L: – “Huh. Interesting.”
The Young Man: – But De Klerk, the president at the time, another truly awesome guy, releases him anyway, no conditions. And orchestrates that historic and unique *peaceful,* in the end, legal transfer of power by a minority to a majority.
Voted for primarily by the descendants of those independence seeking Trekkers who never did find their separated independence.
I guess they did not heed Force of Circumstance. If they had, things would have been a lot different for them. The U had so clearly clearly let them know their ideal needed overhauling.
There’s just a bit more on Mandela. I like his story also, because even though he was a knucklehead in the beginning, he really did grow into and become the myth and became cool and awesome for real.
For instance, right after he became President in the new South Africa he makes a comment saying he is most likely going to nationalize the banks.
L: – “Lol, …”
The Young Man: – This sets off a fuss like he’s never seen. All his European and American friends are no longer friendly at all. Shades of communism and socialism rising up, sets all the economics a-quiver. At that time the Johannesburg Stock Exchange is the 5th largest in the world. Mandela’s silly comment is threatening the global economy.
His party rapidly back-pedals and calls for an economic summit in Europe. And, lesson learned, you may be President and a cultural legend, but that doesn’t mean you can be foolish in an economy which matters to the world’s financial stability.
That really seemed to be a wake-up call for Mandela. To me anyway. There’s nothing to connect that occurrence directly to his change, but from then on he started to display a distinct sobriety, more careful in what he said. He truly did become a great statesman.
He really did do some remarkable things, but all long after being released from jail. And after being president for quite a while. The first few years of his presidency he was considered a fool politically. The international community did not really want to have much to do with him, in the early days. Except Hollywood, the press, academics and that side of it. The people who used him for propaganda purposes.

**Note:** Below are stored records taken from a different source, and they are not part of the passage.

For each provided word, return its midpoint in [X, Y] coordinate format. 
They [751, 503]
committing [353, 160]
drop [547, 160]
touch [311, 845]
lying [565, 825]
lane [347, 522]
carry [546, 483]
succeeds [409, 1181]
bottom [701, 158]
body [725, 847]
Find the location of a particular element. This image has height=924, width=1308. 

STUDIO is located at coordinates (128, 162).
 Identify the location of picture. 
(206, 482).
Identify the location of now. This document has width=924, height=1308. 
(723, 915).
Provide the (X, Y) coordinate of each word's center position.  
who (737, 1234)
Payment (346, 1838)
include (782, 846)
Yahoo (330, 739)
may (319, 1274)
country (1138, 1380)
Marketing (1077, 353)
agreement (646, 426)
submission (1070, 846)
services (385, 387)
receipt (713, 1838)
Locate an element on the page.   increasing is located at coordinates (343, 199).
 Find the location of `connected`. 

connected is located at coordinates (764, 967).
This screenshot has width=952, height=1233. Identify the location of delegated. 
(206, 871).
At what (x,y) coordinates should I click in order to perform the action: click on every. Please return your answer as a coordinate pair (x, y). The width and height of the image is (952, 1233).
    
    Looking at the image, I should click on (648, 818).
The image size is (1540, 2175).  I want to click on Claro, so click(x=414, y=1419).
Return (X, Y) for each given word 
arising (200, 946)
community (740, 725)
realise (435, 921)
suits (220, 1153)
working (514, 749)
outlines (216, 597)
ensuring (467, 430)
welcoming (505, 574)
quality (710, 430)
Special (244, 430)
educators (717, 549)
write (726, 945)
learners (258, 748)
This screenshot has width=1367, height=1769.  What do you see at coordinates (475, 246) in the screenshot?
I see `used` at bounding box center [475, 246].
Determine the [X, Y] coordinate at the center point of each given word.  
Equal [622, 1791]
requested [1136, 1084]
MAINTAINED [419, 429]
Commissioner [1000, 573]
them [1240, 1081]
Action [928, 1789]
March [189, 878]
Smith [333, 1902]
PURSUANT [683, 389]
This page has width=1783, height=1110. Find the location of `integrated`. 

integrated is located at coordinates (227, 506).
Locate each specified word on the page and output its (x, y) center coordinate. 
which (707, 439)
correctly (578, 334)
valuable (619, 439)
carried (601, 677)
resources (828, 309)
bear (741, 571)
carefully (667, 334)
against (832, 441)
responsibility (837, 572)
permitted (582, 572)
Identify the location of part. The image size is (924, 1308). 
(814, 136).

But he really did turn into a truly great and good guy. And I love the post-president Mandela. He had a not-so-rosy past. He learned, and that I find Awesome. For me, honourable ideals are not enough, we need to have honourable methodologies also, especially when we know them to be available. Easier or more expedient is not an excuse to me when ethics are compromised.
<3 <3 <3
OK. I will leave it here on that good note. and return to the incident on one of my first days at school. An incident which is profoundly connected to being Aware of the issues involved with Difference. 🙂
Good good night dear L. Thank you for staying with me for so long. I truly hope it didn’t put you out in any way. The time for me doesn’t seem long at all. Not until you mentioned did I know so much had passed.
But I hope you are happily sleeping and doing *Dreaming* now.
Dream well and dream Aware L. <3
I’ll carry on with the story soon as I can.